(Stored items)

--------------------------------

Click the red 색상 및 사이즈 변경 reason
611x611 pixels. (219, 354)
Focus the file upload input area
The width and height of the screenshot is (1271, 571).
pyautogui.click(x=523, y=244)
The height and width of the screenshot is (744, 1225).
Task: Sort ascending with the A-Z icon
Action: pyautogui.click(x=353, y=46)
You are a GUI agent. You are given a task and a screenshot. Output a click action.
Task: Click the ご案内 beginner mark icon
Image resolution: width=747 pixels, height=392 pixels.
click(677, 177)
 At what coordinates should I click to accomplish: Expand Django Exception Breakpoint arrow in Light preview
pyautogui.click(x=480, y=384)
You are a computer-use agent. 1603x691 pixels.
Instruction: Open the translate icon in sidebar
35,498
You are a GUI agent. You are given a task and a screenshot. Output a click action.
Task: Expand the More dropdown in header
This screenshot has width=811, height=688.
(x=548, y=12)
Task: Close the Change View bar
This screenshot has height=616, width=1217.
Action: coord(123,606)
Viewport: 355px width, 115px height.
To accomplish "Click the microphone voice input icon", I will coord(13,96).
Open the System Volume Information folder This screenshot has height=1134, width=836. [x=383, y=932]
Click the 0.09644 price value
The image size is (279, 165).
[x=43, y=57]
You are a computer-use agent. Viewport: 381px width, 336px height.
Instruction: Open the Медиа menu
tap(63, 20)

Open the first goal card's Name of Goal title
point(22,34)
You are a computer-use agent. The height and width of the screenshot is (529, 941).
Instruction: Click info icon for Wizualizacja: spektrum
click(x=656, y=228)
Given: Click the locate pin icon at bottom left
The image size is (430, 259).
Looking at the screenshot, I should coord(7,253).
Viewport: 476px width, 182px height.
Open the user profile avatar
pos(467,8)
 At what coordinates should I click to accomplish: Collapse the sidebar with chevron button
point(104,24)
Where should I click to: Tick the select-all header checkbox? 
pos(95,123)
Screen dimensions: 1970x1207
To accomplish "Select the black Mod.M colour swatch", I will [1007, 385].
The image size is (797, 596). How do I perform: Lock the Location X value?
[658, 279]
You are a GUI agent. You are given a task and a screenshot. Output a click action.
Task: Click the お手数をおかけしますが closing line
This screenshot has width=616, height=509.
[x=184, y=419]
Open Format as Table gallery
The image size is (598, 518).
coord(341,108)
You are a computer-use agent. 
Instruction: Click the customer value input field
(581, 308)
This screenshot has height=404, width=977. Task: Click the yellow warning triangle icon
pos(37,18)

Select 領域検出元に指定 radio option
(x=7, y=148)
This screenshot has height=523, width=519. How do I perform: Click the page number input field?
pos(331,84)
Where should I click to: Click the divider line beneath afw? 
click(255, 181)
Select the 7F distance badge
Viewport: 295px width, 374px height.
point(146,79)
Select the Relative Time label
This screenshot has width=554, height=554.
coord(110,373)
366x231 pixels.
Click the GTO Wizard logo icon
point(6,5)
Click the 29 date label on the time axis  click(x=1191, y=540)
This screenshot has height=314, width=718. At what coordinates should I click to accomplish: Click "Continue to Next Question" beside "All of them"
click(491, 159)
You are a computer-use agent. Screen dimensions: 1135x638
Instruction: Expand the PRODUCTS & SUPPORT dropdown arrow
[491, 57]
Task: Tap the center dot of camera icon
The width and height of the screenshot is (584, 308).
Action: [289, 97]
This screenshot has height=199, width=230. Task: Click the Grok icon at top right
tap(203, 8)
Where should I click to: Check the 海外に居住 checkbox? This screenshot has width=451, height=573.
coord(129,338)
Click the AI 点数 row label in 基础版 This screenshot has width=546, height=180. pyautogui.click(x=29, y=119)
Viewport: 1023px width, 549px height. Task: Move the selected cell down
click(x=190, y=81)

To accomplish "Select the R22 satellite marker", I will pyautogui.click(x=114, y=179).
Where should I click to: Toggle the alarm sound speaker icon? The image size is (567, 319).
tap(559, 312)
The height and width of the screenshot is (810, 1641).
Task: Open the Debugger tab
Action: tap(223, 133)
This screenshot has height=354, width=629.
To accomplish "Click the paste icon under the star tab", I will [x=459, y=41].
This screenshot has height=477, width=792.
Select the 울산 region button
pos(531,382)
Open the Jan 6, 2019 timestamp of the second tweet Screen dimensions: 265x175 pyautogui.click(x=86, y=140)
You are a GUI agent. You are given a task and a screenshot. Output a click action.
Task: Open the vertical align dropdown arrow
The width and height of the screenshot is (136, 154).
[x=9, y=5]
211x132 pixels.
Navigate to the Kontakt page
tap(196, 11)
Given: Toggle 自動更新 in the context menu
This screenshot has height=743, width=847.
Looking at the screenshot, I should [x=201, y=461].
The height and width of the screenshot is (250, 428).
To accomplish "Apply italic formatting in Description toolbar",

--------------------------------

*ABOUT THIS EXERCISE:*
Give back the complete data, each line unchanged.

*PROBLEM SOLUTION:*
Click the red 색상 및 사이즈 변경 reason
611x611 pixels. (219, 354)
Focus the file upload input area
The width and height of the screenshot is (1271, 571).
pyautogui.click(x=523, y=244)
The height and width of the screenshot is (744, 1225).
Task: Sort ascending with the A-Z icon
Action: pyautogui.click(x=353, y=46)
You are a GUI agent. You are given a task and a screenshot. Output a click action.
Task: Click the ご案内 beginner mark icon
Image resolution: width=747 pixels, height=392 pixels.
click(677, 177)
 At what coordinates should I click to accomplish: Expand Django Exception Breakpoint arrow in Light preview
pyautogui.click(x=480, y=384)
You are a computer-use agent. 1603x691 pixels.
Instruction: Open the translate icon in sidebar
35,498
You are a GUI agent. You are given a task and a screenshot. Output a click action.
Task: Expand the More dropdown in header
This screenshot has width=811, height=688.
(x=548, y=12)
Task: Close the Change View bar
This screenshot has height=616, width=1217.
Action: coord(123,606)
Viewport: 355px width, 115px height.
To accomplish "Click the microphone voice input icon", I will coord(13,96).
Open the System Volume Information folder This screenshot has height=1134, width=836. [x=383, y=932]
Click the 0.09644 price value
The image size is (279, 165).
[x=43, y=57]
You are a computer-use agent. Viewport: 381px width, 336px height.
Instruction: Open the Медиа menu
tap(63, 20)

Open the first goal card's Name of Goal title
point(22,34)
You are a computer-use agent. The height and width of the screenshot is (529, 941).
Instruction: Click info icon for Wizualizacja: spektrum
click(x=656, y=228)
Given: Click the locate pin icon at bottom left
The image size is (430, 259).
Looking at the screenshot, I should coord(7,253).
Viewport: 476px width, 182px height.
Open the user profile avatar
pos(467,8)
 At what coordinates should I click to accomplish: Collapse the sidebar with chevron button
point(104,24)
Where should I click to: Tick the select-all header checkbox? 
pos(95,123)
Screen dimensions: 1970x1207
To accomplish "Select the black Mod.M colour swatch", I will [1007, 385].
The image size is (797, 596). How do I perform: Lock the Location X value?
[658, 279]
You are a GUI agent. You are given a task and a screenshot. Output a click action.
Task: Click the お手数をおかけしますが closing line
This screenshot has width=616, height=509.
[x=184, y=419]
Open Format as Table gallery
The image size is (598, 518).
coord(341,108)
You are a computer-use agent. 
Instruction: Click the customer value input field
(581, 308)
This screenshot has height=404, width=977. Task: Click the yellow warning triangle icon
pos(37,18)

Select 領域検出元に指定 radio option
(x=7, y=148)
This screenshot has height=523, width=519. How do I perform: Click the page number input field?
pos(331,84)
Where should I click to: Click the divider line beneath afw? 
click(255, 181)
Select the 7F distance badge
Viewport: 295px width, 374px height.
point(146,79)
Select the Relative Time label
This screenshot has width=554, height=554.
coord(110,373)
366x231 pixels.
Click the GTO Wizard logo icon
point(6,5)
Click the 29 date label on the time axis  click(x=1191, y=540)
This screenshot has height=314, width=718. At what coordinates should I click to accomplish: Click "Continue to Next Question" beside "All of them"
click(491, 159)
You are a computer-use agent. Screen dimensions: 1135x638
Instruction: Expand the PRODUCTS & SUPPORT dropdown arrow
[491, 57]
Task: Tap the center dot of camera icon
The width and height of the screenshot is (584, 308).
Action: [289, 97]
This screenshot has height=199, width=230. Task: Click the Grok icon at top right
tap(203, 8)
Where should I click to: Check the 海外に居住 checkbox? This screenshot has width=451, height=573.
coord(129,338)
Click the AI 点数 row label in 基础版 This screenshot has width=546, height=180. pyautogui.click(x=29, y=119)
Viewport: 1023px width, 549px height. Task: Move the selected cell down
click(x=190, y=81)

To accomplish "Select the R22 satellite marker", I will pyautogui.click(x=114, y=179).
Where should I click to: Toggle the alarm sound speaker icon? The image size is (567, 319).
tap(559, 312)
The height and width of the screenshot is (810, 1641).
Task: Open the Debugger tab
Action: tap(223, 133)
This screenshot has height=354, width=629.
To accomplish "Click the paste icon under the star tab", I will [x=459, y=41].
This screenshot has height=477, width=792.
Select the 울산 region button
pos(531,382)
Open the Jan 6, 2019 timestamp of the second tweet Screen dimensions: 265x175 pyautogui.click(x=86, y=140)
You are a GUI agent. You are given a task and a screenshot. Output a click action.
Task: Open the vertical align dropdown arrow
The width and height of the screenshot is (136, 154).
[x=9, y=5]
211x132 pixels.
Navigate to the Kontakt page
tap(196, 11)
Given: Toggle 自動更新 in the context menu
This screenshot has height=743, width=847.
Looking at the screenshot, I should [x=201, y=461].
The height and width of the screenshot is (250, 428).
To accomplish "Apply italic formatting in Description toolbar",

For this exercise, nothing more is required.